Dies hängt mit der besonderen Online-Architektur von Pädokriminellen-Netzwerken wie "Boystown" zusammen. Zwar nutzen sie zum Betreiben ihrer Plattformen das anonyme Darknet, aber die Datenmengen ihrer Aufnahmen sind zu groß, um dort gespeichert zu werden. Daher wählen die Pädokriminellen stattdessen Speicherdienste im gewöhnlichen Internet, um ihr Material dort verschlüsselt hochzuladen. Im Darknet-Forum teilen sie dann nur einen entsprechenden Download-Link.
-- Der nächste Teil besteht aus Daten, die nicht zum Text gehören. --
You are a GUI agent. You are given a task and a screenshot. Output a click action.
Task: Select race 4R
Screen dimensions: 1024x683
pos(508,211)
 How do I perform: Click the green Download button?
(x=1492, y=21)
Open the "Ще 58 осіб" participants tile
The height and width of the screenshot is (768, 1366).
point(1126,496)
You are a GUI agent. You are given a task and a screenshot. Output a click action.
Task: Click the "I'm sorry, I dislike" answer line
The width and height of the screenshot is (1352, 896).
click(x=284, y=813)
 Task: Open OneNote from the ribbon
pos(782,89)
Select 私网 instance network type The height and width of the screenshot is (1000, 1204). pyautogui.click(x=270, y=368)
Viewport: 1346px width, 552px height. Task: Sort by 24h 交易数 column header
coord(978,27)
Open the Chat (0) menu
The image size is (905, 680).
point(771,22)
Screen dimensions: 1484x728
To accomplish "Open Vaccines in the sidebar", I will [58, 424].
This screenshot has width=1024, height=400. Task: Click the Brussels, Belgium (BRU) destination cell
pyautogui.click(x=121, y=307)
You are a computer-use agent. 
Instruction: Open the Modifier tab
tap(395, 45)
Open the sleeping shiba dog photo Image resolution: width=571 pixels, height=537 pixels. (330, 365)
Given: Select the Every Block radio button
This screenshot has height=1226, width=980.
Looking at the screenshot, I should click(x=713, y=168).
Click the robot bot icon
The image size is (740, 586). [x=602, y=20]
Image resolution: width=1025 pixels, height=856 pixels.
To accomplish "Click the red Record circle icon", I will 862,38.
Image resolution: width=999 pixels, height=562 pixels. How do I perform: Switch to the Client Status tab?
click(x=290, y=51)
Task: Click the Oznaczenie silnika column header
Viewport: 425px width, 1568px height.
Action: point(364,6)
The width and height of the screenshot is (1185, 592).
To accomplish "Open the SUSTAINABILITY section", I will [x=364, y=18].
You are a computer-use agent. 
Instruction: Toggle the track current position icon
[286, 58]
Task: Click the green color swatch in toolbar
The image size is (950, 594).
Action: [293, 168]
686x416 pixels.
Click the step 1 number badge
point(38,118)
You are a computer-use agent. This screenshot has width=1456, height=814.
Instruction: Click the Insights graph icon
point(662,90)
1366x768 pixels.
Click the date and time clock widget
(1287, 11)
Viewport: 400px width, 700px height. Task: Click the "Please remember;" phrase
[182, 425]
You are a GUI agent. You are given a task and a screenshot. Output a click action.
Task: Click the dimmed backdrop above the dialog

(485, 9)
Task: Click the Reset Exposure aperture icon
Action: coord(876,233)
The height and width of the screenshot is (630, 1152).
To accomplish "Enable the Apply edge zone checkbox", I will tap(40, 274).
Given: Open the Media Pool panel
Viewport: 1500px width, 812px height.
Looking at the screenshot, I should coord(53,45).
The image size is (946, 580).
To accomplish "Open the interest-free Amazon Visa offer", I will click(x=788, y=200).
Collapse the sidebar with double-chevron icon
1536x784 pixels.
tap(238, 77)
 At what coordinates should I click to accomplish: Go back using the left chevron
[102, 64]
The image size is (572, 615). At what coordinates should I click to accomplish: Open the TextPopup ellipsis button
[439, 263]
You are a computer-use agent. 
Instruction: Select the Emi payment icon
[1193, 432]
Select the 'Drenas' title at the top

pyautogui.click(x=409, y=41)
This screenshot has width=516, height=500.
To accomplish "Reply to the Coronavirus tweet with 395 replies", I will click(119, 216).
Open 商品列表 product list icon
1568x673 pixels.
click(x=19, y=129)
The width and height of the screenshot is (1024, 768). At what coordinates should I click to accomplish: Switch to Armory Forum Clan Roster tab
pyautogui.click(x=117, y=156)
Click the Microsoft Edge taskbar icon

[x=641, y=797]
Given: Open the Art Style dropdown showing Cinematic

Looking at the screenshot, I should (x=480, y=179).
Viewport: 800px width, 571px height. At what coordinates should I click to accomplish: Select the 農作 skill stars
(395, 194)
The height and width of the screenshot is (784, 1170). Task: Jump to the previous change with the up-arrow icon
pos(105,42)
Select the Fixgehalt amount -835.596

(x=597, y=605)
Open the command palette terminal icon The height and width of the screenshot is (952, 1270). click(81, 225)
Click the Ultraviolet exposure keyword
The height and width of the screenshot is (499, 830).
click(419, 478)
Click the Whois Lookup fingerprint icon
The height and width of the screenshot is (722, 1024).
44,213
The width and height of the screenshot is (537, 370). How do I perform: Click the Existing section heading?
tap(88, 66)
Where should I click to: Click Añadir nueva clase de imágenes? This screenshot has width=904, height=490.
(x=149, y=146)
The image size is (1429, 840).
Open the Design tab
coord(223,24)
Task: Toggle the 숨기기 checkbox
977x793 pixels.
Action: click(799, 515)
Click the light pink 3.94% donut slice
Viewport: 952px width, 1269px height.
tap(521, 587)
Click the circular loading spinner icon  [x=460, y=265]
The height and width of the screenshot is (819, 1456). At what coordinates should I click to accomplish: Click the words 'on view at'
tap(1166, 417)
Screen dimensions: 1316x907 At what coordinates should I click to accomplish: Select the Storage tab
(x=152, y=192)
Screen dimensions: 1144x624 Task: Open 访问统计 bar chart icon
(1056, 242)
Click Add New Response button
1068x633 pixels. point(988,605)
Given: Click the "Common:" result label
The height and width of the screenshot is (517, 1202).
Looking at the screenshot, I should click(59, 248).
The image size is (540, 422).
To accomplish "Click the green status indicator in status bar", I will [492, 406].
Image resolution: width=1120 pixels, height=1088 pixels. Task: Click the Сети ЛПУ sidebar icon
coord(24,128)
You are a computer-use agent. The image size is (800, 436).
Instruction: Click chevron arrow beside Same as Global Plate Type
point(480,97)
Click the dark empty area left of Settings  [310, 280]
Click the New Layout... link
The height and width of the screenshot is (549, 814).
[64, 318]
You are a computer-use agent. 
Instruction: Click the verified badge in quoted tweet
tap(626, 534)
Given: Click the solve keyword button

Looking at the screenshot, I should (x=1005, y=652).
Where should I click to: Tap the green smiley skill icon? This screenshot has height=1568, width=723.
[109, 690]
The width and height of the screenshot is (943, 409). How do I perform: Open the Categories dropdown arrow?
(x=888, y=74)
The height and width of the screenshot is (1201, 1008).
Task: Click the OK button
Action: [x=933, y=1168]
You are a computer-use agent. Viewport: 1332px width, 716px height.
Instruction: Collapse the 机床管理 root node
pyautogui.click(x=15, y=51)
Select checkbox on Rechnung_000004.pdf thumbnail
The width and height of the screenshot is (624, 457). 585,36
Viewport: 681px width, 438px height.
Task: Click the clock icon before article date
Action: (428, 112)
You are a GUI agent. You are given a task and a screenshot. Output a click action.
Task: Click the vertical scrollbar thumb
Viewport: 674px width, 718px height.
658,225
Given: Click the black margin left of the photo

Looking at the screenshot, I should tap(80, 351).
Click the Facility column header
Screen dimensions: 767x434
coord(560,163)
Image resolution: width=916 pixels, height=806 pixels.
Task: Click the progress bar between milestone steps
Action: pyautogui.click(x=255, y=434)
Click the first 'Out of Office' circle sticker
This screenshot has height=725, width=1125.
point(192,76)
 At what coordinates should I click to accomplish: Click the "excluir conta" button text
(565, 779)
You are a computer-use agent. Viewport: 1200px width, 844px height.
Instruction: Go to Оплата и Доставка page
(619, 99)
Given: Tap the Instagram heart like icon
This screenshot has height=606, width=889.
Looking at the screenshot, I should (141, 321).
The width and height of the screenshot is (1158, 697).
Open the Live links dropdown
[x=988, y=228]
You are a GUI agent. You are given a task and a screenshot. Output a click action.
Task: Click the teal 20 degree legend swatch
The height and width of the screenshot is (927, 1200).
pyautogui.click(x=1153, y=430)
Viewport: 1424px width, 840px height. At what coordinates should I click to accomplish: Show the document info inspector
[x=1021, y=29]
In einem Experiment sammelte das Recherche-Team im derzeit größten Forum rund 80.000 Links ein und schickte diese an die jeweiligen Speicherdienste mit dem Hinweis, dass sich dahinter Missbrauchs-Aufnahmen verbergen. Ergebnis: Alle Dienste - ob inländisch oder ausländisch - entfernten die Inhalte binnen Stunden oder maximal zwei Tagen. Insgesamt 13,55 Terabyte wurden so gelöscht, was einem Jahr rund um die Uhr Video in hochauflösender Qualität entspricht.
Lebenslange Folgen
"Das hier vom BKA gewählte Vorgehen entspräche etwa der Praxis, Drogendealer zwar dingfest zu machen, das Rauschgift aber nicht zu beschlagnahmen und zum weiteren Verkauf auf dem Markt zu lassen", heißt es in der Erklärung der Verbände. "Dieser Vergleich mag hinken, doch er unterstreicht den Charakter organisierter Kriminalität, den der Vertrieb von Bildmaterial von Kindesmissbrauch hat." Solche Kriminalität gelte es, auf jeder Ebene zu bekämpfen. Gerade wenn berechtigter Weise die Intensität der Strafverfolgung in diesem Bereich gesteigert worden sei und weiter gesteigert werden müsse, sollten die Behörden auch alles dafür tun, um das entsprechende Material aus dem Netz zu entfernen. Für strafprozessuale Vorgänge könne es ja separat asserviert werden.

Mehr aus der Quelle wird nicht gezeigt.